Our Easter Dinner Tradition
Yesterday I alluded to our Easter Dinner, consisting of Spaetzle and chicken Schnitzel. I imagine most of my readers will be somewhat unfamiliar with these dishes, and some of them might even be curious as to how they became our traditional Easter meal.
Most people I know do a ham for Easter. Now, there’s nothing wrong with ham, per se. But Dear Wife and I approached Easter dinner from this perspective: most people in the U.S. do a Turkey for Thanksgiving. By Christmas, many are weary of Turkey so opt for a ham instead (some still do a Turkey, others do both). So far, we’ve spent every Thanksgiving and Christmas together with family, so whether we do Turkey or Ham or both during those holidays has depended largely on how our respective families approach those holidays. But Easter, since we’ve been together, has always been our Holiday. We spend it together, but not with family. So, we wanted our own tradition. Dear Wife is not so avid a meat-eater as myself (neither is she a complete vegetarian, but ham is not on her self-approved list anyway). However, Dear Wife does have a traceable German heritage, and grew up in a home in which certain German dishes were not unusual, among them Spaetzle and Schnitzel.

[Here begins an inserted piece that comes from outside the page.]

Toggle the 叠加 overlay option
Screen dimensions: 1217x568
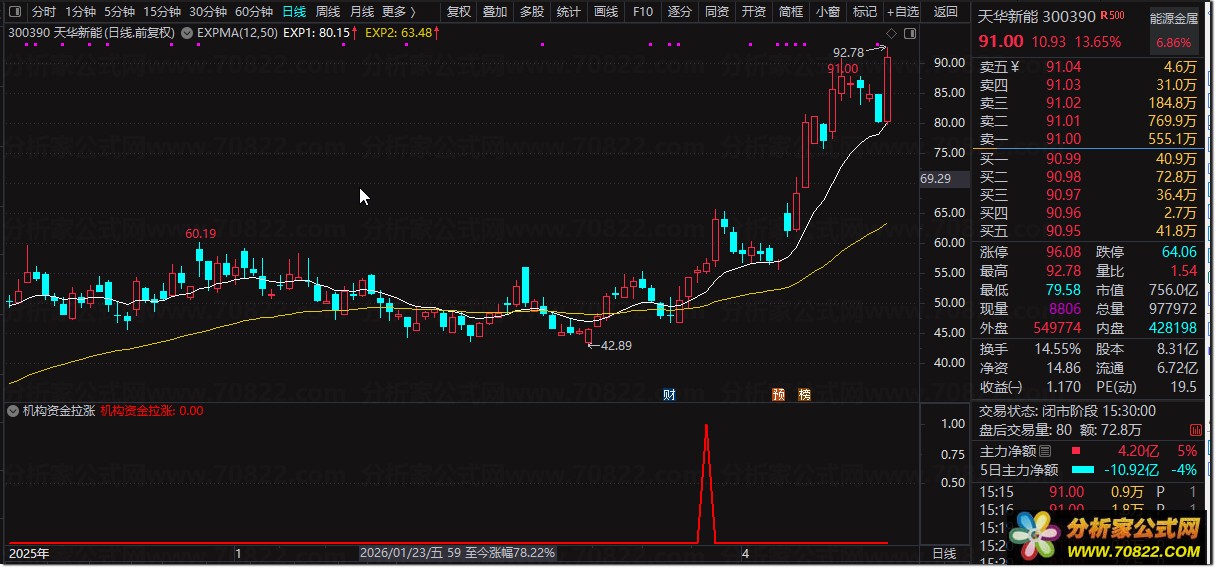click(495, 12)
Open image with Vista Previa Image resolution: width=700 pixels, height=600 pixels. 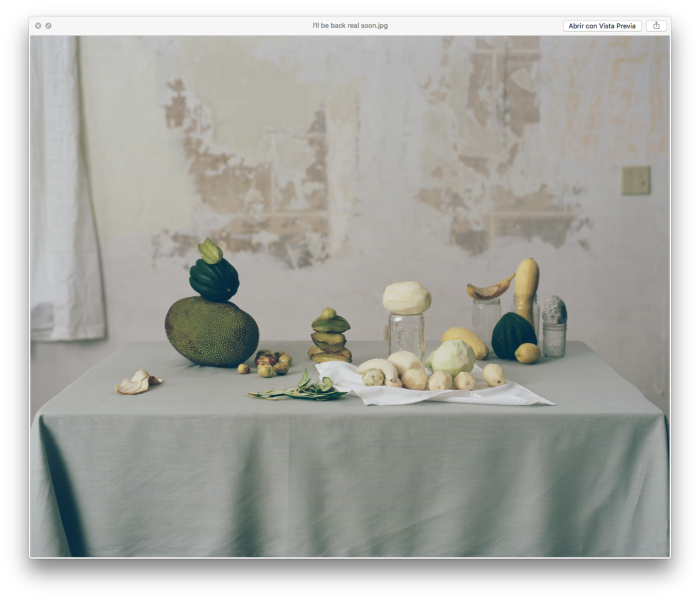(x=602, y=26)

I don’t recall whether it was just happenstance that our first Easter together she made Spaetzle and chicken Schnitzel for me. But whether it was intentional or accidental, we’ve made that our tradition every year since.
Now Spaetzle (or Spätzle with an umlaut, if you prefer) is a type of German pasta. I can’t link the exact recipe we use, as it’s a family recipe passed down through Dear Wife’s family. But that google link ought to give you the idea. It’s basically a pasta dough that’s dropped into boiling water to cook. We then prepare the cooked spaetzel in a casserole with cheese and sautéed onions.

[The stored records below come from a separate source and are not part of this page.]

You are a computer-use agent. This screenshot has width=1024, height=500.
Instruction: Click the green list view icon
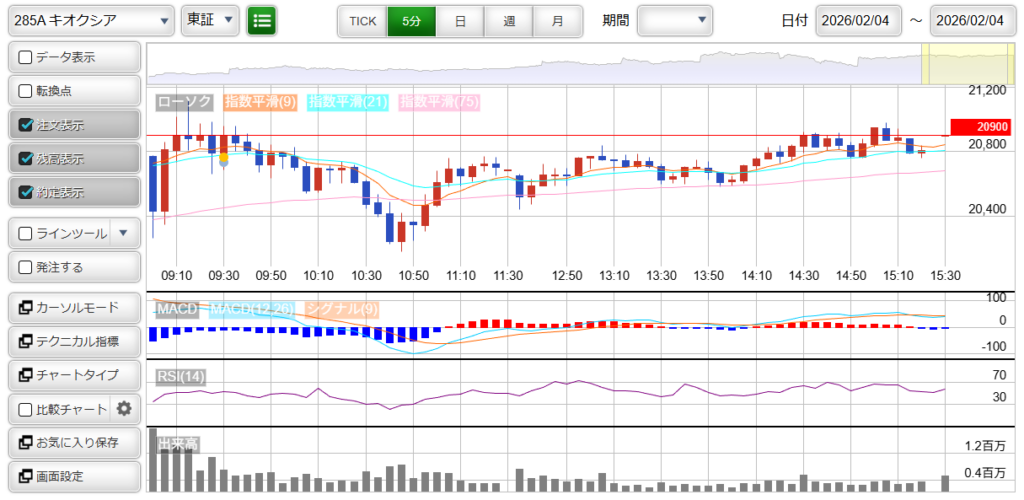(x=262, y=20)
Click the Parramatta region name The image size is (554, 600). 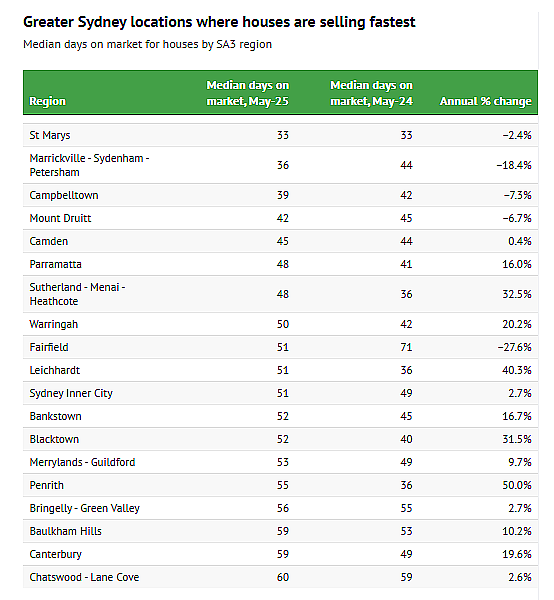click(55, 264)
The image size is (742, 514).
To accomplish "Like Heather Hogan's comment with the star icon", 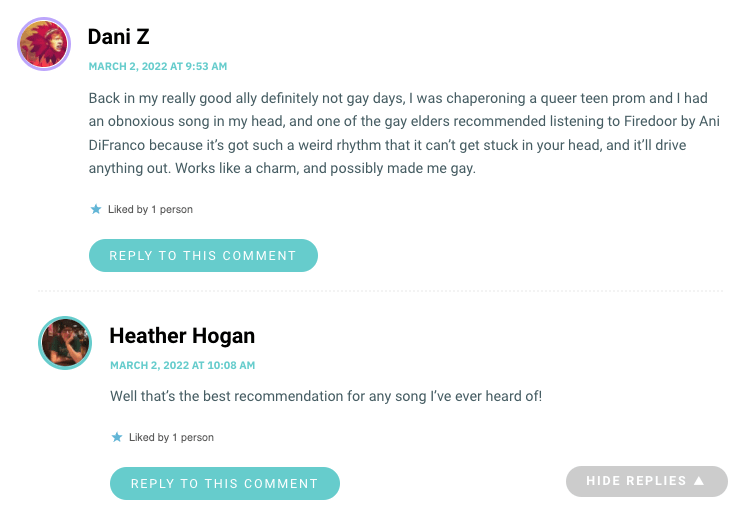I will pyautogui.click(x=117, y=437).
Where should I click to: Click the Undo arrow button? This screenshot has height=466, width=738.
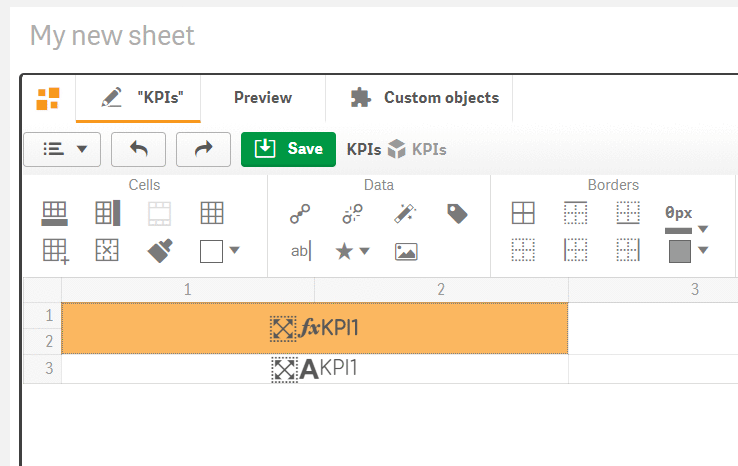click(x=138, y=149)
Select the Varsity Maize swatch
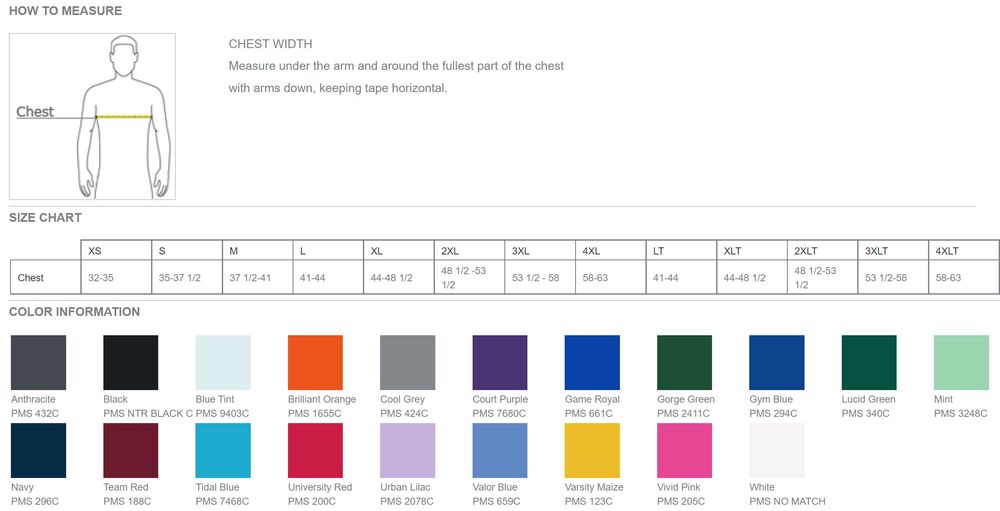Image resolution: width=1000 pixels, height=511 pixels. (x=592, y=450)
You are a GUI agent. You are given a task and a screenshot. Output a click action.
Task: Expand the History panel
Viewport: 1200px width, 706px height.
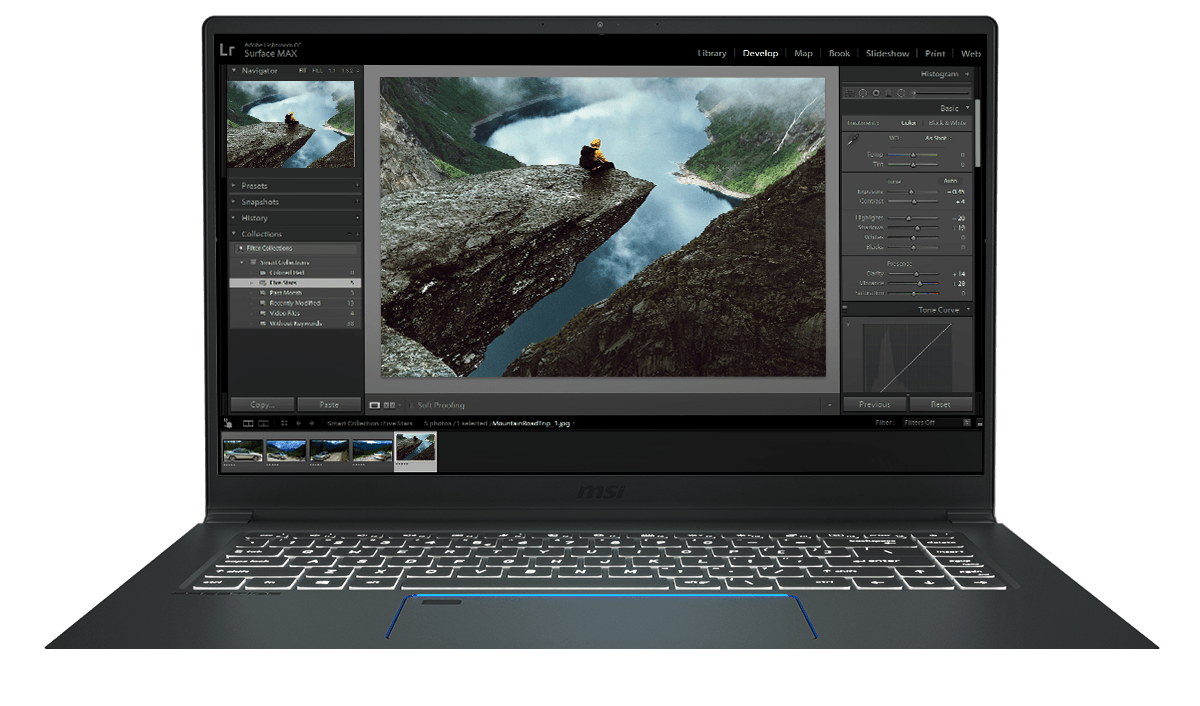[x=254, y=218]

Schnitzel is basically a breaded and fried meat dish. It’s pan-fried rather than deep-fried. We use a bit of olive oil in the pan for ours. Traditionally, Schnitzel is made with veal, but we use chicken both because it’s easier to obtain and because veal isn’t something Dear Wife would be overly fond of. The meat has to be pounded flat, or thin-sliced. Once cooked, the schnitzel is finished off by squeezing juice from a lemon over the top of the meat. We usually do this using fresh lemon slices at the dinner table.

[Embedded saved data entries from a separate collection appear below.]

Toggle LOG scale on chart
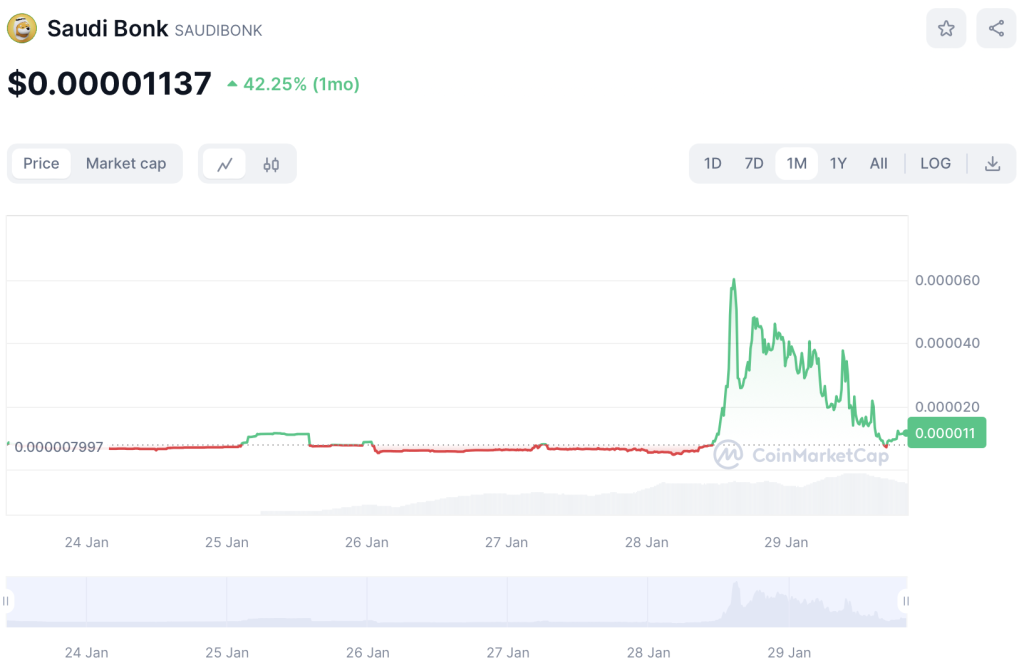Image resolution: width=1024 pixels, height=670 pixels. click(935, 164)
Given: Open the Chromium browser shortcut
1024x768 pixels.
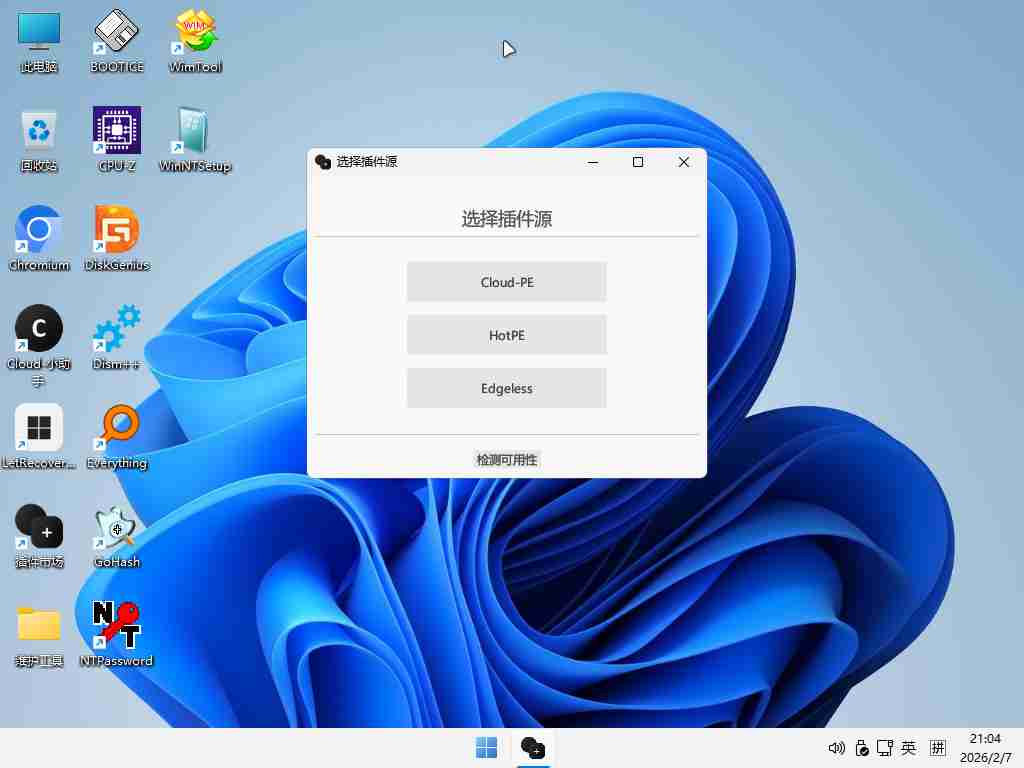Looking at the screenshot, I should point(39,231).
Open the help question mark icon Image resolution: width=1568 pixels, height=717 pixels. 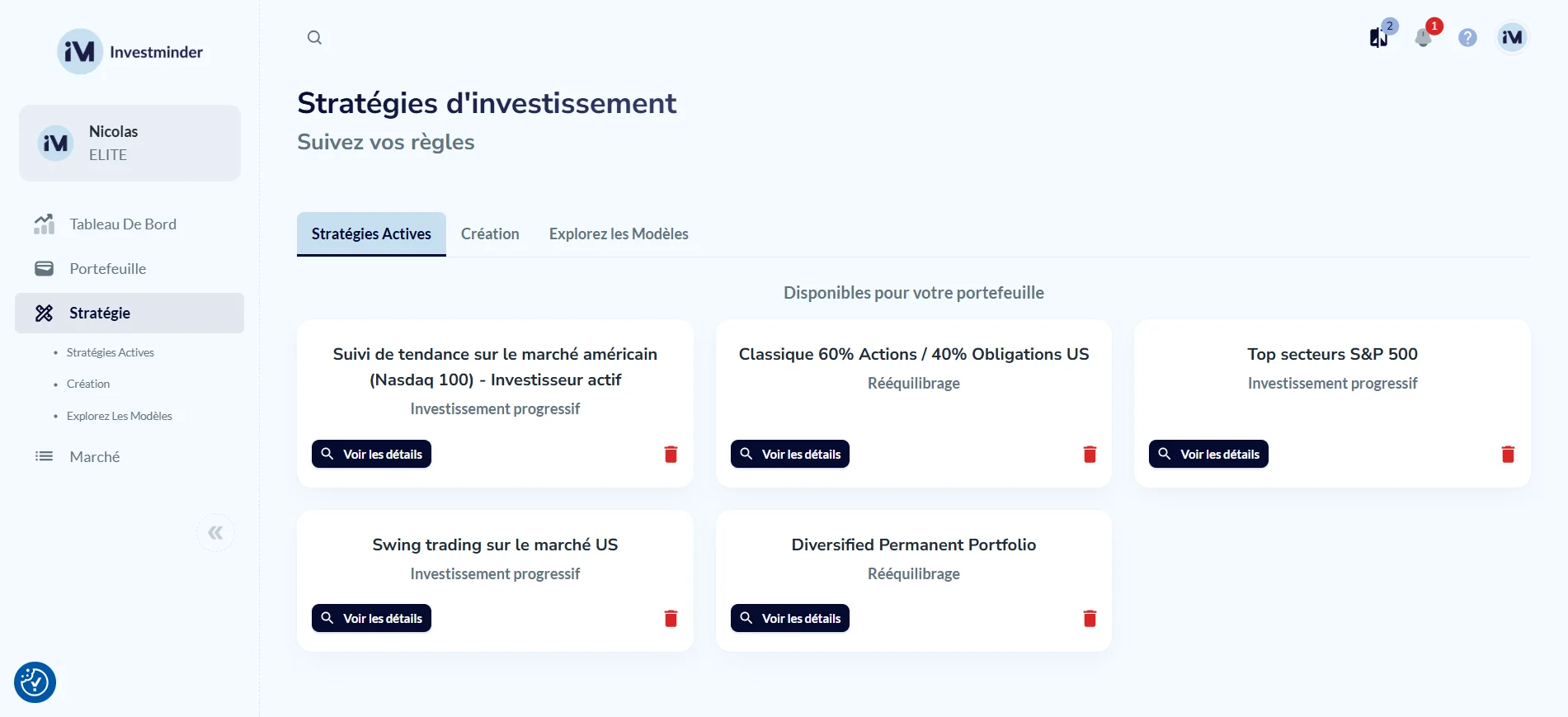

On the side we may have a salad or some fruit, but it’s the Schnitzel and Spaetzle that make it our Easter dinner.
Then we top it off with something we call our Easter Cake. This uses chocolate cookie wafers – which we usually find near the ice cream aisle in our grocery store, among all the ice cream toppings – which are arranged with whipped cream between the cookie slices to make a white-on-the-outside, chocolatey-on-the-inside “log cake”. The recipe for this particular treat is probably on the box for the chocolate cookie wafers.
So, I thought I’d share those few details about our Easter dinner, since it’s something a little unusual from what I suspect is the experience of most of my readers.
UPDATE: Dear Wife told me I should include pictures. So I reposted this morning with pictures! If you stopped by while that was “under construction” and saw it look a mess, my apologies!